Hows this http://grandrapids.craigslist.org/boa/1600135816.html


----------



## highcaliberconsecrator (Oct 16, 2009)

IMO...the only good airboat is one that can plane in open water. Problem is, horribly inefficient in a lot of situations when the engines get that big. 
Rescue/emergency=good
bowfishing=good
pulling kids on tube=not so good


----------



## chris_l (Jan 11, 2008)

They are quite a bit louder than and outboard but not nearly as loud as an airboat. i has a 23 hp on a 15' and it goes through some crap. one of the spots that i hunt on the bay you have to cross a sand bar that with the right wind is shallow enough guys in canoes had to get out and drag...not me pin it and hang on. the bigest down fall i have found is props, sand destroys them and they dont give them away.


----------



## Bill Collector Bob (Sep 9, 2007)

If you like ice fishing an airboat can really extend your season and makes this decision a lot easier. I hunted in one down in Texas and I think as far as shallow water goes ~1-6" it can't be beat after that a mud motor will work pretty decent. 

We never got into real thick marsh grass but he did drive it right up onto his trailer in the parking lot once we got out at the shoreline. Pretty neat to watch.


----------



## smoke (Jun 3, 2006)

The noise from a properly mufflered (word?) is not that much louder than an outboard. Maybe 15 - 20 decibels not enough to worry about. From my experiance with a mud motor, you can go just about anywhere there's 2" of water and mud. Where they lose there effecency is on a sand or hard bottom. There is nothing for the prop to dig into to get you going in shallow water, but the same goes for surface drives as well. 

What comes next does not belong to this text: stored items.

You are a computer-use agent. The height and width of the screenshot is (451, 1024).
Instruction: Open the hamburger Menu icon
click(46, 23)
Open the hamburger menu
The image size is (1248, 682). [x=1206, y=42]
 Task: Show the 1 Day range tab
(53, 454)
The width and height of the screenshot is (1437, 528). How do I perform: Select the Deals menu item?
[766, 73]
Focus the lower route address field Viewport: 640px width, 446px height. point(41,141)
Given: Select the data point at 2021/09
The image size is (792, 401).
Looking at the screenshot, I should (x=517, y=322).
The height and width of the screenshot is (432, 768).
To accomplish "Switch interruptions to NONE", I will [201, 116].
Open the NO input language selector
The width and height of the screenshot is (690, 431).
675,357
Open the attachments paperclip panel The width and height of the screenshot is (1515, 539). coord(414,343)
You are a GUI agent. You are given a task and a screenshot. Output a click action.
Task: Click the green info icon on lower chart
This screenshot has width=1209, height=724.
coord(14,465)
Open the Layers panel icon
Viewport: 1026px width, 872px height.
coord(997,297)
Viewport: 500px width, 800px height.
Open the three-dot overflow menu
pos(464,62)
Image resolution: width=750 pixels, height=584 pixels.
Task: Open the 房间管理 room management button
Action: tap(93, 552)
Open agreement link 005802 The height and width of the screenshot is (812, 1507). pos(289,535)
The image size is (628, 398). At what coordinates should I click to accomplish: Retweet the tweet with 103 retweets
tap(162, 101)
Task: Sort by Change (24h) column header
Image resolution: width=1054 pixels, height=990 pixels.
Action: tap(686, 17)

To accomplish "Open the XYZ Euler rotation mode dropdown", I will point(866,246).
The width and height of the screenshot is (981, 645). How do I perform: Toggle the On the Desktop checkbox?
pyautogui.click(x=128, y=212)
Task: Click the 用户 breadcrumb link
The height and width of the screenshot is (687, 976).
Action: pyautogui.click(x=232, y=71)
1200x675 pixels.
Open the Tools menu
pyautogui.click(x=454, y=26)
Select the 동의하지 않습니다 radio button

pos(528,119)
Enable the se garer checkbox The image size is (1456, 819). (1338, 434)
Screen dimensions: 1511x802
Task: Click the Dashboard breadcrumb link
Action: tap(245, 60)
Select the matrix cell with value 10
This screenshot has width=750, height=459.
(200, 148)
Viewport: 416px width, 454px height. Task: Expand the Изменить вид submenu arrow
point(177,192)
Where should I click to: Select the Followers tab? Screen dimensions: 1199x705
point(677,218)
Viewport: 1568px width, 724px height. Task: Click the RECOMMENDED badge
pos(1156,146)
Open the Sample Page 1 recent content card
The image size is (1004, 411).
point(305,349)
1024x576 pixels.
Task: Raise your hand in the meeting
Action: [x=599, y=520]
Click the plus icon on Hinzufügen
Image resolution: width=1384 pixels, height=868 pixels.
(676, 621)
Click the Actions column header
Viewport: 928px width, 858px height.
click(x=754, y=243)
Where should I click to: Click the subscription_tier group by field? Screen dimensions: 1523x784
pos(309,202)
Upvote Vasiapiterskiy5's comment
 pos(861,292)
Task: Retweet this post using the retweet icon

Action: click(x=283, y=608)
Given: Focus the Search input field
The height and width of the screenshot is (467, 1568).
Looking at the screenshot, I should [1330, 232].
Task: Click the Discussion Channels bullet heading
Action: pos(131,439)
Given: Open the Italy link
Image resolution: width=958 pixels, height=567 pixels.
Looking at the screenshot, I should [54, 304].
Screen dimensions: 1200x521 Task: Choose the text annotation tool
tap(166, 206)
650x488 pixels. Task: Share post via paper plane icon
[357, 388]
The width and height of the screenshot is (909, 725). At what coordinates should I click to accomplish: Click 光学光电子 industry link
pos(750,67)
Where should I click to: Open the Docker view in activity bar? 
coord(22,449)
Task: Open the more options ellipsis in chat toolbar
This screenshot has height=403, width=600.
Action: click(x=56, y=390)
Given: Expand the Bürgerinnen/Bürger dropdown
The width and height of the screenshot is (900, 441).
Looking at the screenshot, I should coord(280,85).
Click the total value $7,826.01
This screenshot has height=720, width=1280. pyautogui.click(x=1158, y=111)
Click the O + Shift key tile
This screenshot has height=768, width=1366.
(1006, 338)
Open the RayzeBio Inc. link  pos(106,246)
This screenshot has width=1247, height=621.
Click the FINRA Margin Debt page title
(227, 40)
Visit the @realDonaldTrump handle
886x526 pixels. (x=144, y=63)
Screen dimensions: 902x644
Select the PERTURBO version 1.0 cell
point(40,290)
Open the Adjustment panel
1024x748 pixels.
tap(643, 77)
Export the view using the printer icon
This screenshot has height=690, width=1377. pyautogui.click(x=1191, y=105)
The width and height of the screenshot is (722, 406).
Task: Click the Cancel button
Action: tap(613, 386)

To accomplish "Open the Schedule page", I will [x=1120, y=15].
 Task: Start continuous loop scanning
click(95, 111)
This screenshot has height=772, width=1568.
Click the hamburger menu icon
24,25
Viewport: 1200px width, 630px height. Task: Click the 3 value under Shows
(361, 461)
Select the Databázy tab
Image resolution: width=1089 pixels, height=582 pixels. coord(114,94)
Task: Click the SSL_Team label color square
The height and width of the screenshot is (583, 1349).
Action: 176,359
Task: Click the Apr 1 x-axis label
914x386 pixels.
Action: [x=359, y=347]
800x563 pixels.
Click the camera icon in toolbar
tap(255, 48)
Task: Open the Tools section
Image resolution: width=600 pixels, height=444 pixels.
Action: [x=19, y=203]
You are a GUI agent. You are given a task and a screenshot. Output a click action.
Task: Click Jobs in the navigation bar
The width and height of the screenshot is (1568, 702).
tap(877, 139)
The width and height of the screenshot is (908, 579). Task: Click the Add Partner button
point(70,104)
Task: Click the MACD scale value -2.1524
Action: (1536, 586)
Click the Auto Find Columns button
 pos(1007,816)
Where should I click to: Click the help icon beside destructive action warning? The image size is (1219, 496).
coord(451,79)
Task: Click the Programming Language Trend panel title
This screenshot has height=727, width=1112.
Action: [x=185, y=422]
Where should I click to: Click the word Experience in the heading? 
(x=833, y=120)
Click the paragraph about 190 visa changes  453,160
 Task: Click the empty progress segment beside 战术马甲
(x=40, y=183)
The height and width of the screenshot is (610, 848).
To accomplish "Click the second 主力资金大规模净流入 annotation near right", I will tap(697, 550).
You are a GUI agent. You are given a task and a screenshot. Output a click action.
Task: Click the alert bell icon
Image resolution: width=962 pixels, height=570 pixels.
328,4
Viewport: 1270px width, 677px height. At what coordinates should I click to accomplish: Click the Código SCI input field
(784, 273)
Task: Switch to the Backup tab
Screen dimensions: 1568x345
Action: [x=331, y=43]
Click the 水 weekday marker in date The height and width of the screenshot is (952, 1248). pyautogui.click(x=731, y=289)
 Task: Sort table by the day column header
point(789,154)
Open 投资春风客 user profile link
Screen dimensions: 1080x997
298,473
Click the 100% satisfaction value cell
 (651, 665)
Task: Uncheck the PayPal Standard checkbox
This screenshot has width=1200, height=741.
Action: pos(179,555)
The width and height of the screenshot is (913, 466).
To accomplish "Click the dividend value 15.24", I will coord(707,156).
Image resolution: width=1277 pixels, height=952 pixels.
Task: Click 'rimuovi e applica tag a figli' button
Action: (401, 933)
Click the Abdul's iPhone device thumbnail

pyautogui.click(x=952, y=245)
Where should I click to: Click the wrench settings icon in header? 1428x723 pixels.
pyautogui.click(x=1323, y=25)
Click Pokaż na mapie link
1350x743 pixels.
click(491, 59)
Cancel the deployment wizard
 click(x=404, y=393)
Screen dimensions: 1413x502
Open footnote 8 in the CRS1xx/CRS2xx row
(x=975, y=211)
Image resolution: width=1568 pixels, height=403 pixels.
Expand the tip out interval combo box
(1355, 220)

As far as running through the cattails and thick vegatation, not an issue, gas it and hold on. Almost to easy, as I fnd myself ripping up the cover to often if I don't think about it before I try to get some place. 

As far as air boats go, I personally don't care for them, because of the extreme noise, and spooking birds when they come out in the early am. When they are returning to the ramp it can be a plus, because it gets the birds up and flying and gives you a chance to work them into your spread.  So it's a two edged sword with the bird spooking. I've hunted around them in the bay since the late 80's early 90's but still haven't gotten used to them. 

Get a mud motor BU, you won't be sorry you did. 
S


----------



## flavo (Aug 30, 2004)

Not an air boat fan...try open water on the bay in a November gale...they don't handle that well....I might be inclined to say they are a danger in those conditions. jmo.. 

I hunt around North Island on the east side of sag bay and the problem I can't seem to understand is the guys that fire them up every 20 minutes on the dot. WHY? Get set up and sit tight. Are these guides moving birds for clients? I hate air boat guy:rant:


----------



## smoke (Jun 3, 2006)

> the bigest down fall i have found is props, sand destroys them and they dont give them away.


I agree with your statement, but the motor is worth it though in my opinion. I have welded mine once and it's still true with little or no vibration. But it can be tricky as to how much heat you put to em. I tig welded mine, a little at a time but it wasn't that bad to begin with. 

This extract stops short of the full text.